--- Data for review Enclosed Below ---
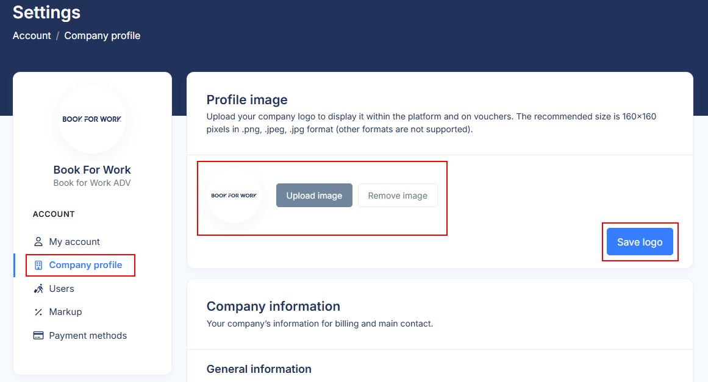Screen dimensions: 708x382
Task: Click the credit card icon for Payment methods
Action: click(x=38, y=336)

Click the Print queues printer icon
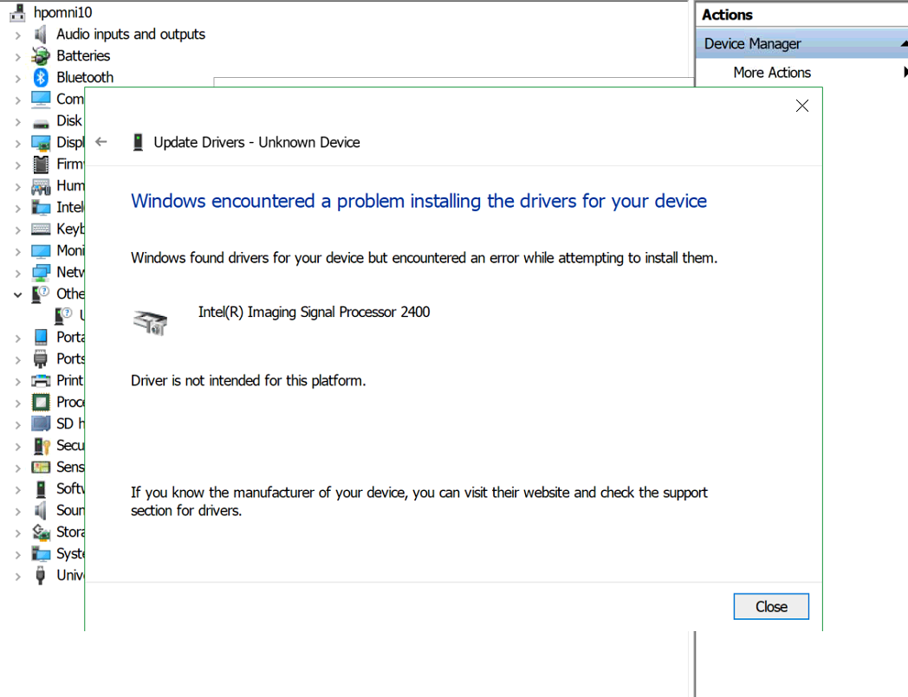click(40, 380)
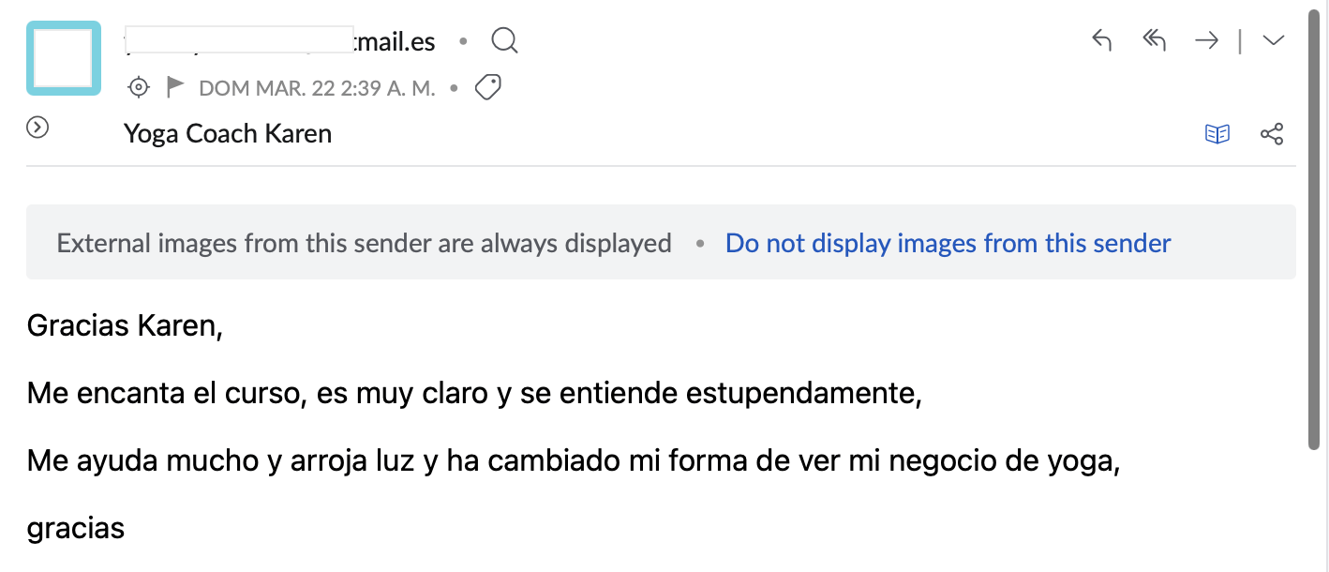Screen dimensions: 1329x572
Task: Click the DOM MAR. 22 2:39 A. M. timestamp
Action: (x=317, y=88)
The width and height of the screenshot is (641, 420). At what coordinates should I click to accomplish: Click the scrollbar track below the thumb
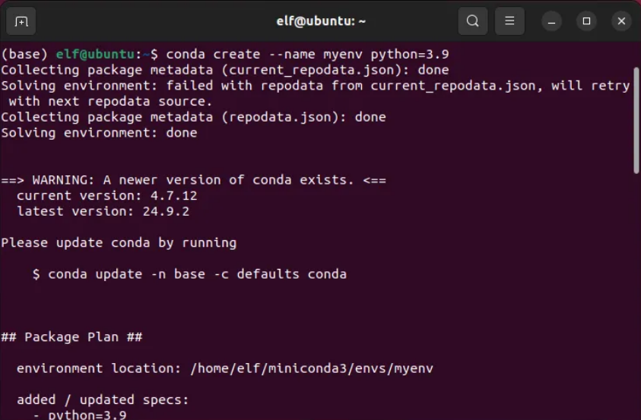[x=636, y=304]
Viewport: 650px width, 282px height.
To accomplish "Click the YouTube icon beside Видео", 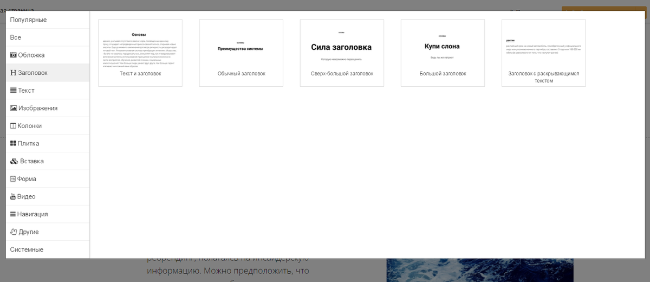I will coord(14,196).
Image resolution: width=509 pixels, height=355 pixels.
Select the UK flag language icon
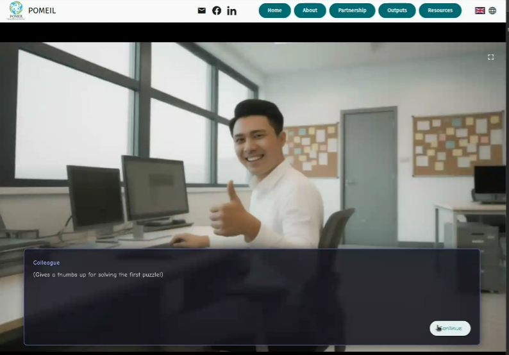(480, 11)
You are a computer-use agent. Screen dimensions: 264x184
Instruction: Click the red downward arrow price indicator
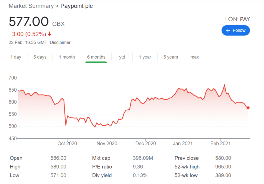50,34
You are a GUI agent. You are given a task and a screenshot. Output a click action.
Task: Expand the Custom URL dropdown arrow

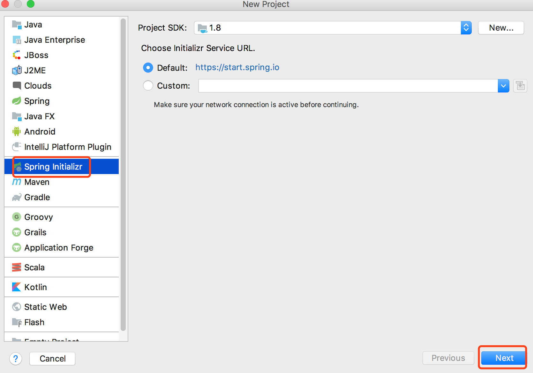(x=503, y=86)
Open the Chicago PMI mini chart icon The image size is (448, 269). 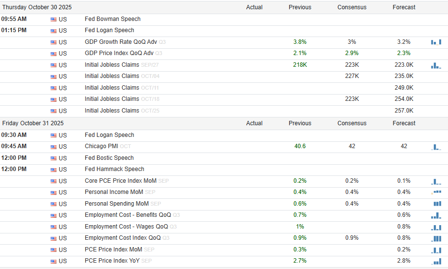(435, 146)
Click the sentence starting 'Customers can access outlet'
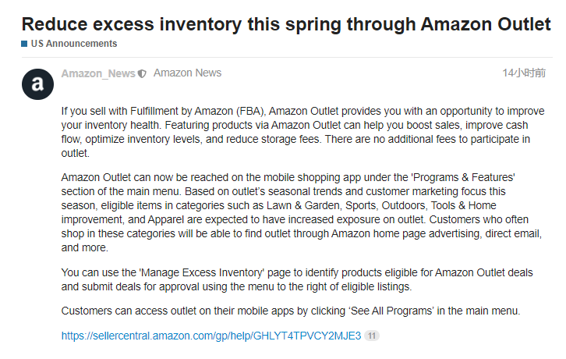Viewport: 566px width, 359px height. (x=291, y=311)
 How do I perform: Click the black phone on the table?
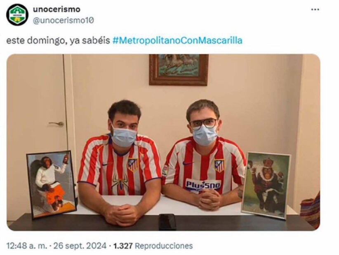click(x=167, y=222)
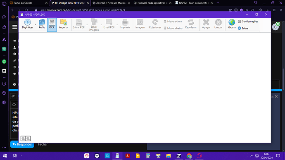
Task: Toggle the dark mode icon in the site sidebar
Action: click(x=14, y=84)
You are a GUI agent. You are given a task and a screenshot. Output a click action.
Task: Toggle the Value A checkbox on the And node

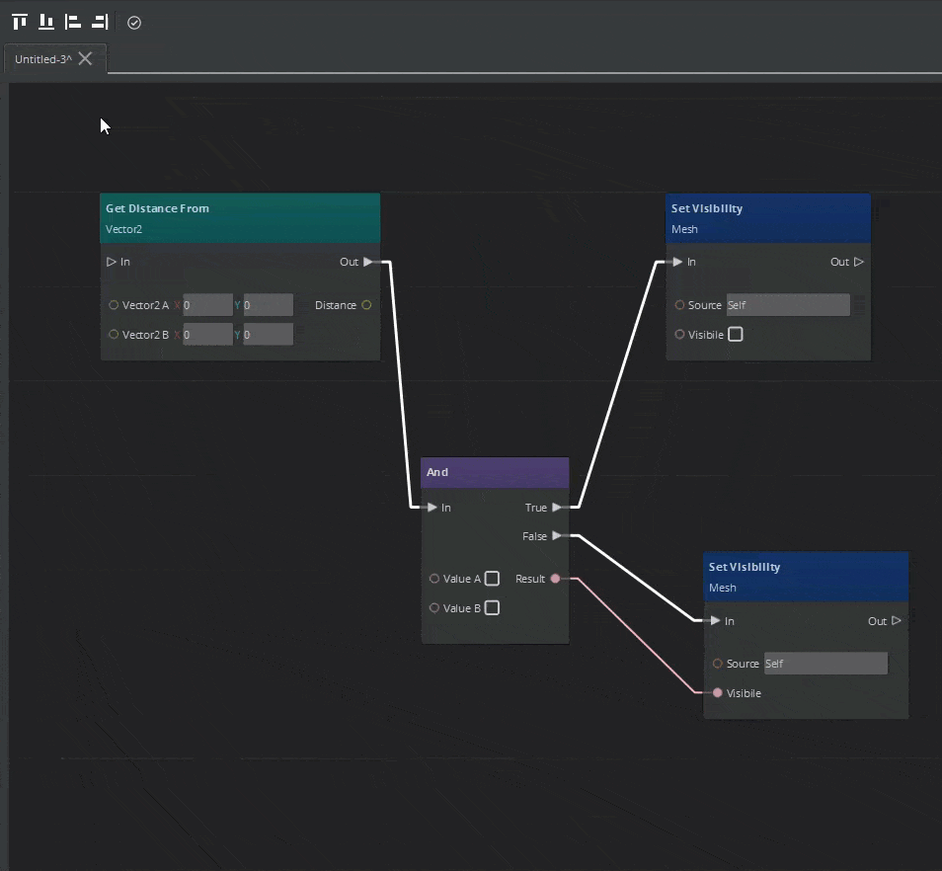pyautogui.click(x=492, y=579)
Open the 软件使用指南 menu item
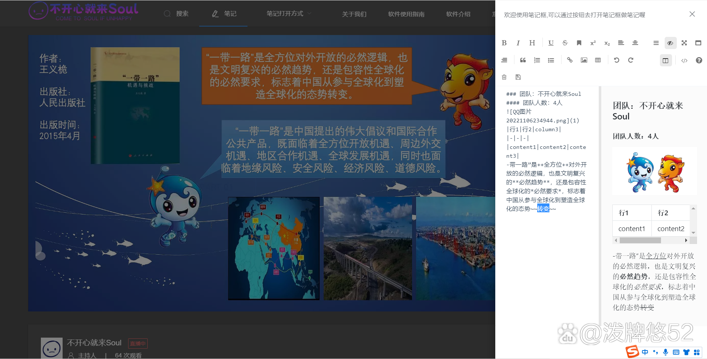This screenshot has width=707, height=359. point(406,14)
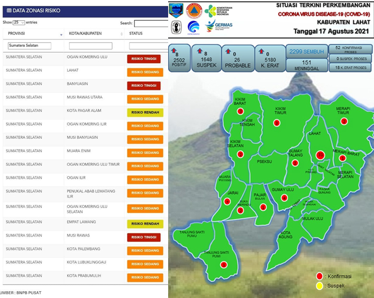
--- End of Enclosed Data for review ---
What the task asks -> Every line from the one containing "Task: Toggle the Value" to the final line of the records must be transcribed exactly, both ends included, with the pictures left out.

Written answer ->
Task: Toggle the Value A checkbox on the And node

pyautogui.click(x=492, y=579)
Open the 软件使用指南 menu item
This screenshot has width=707, height=359. point(406,14)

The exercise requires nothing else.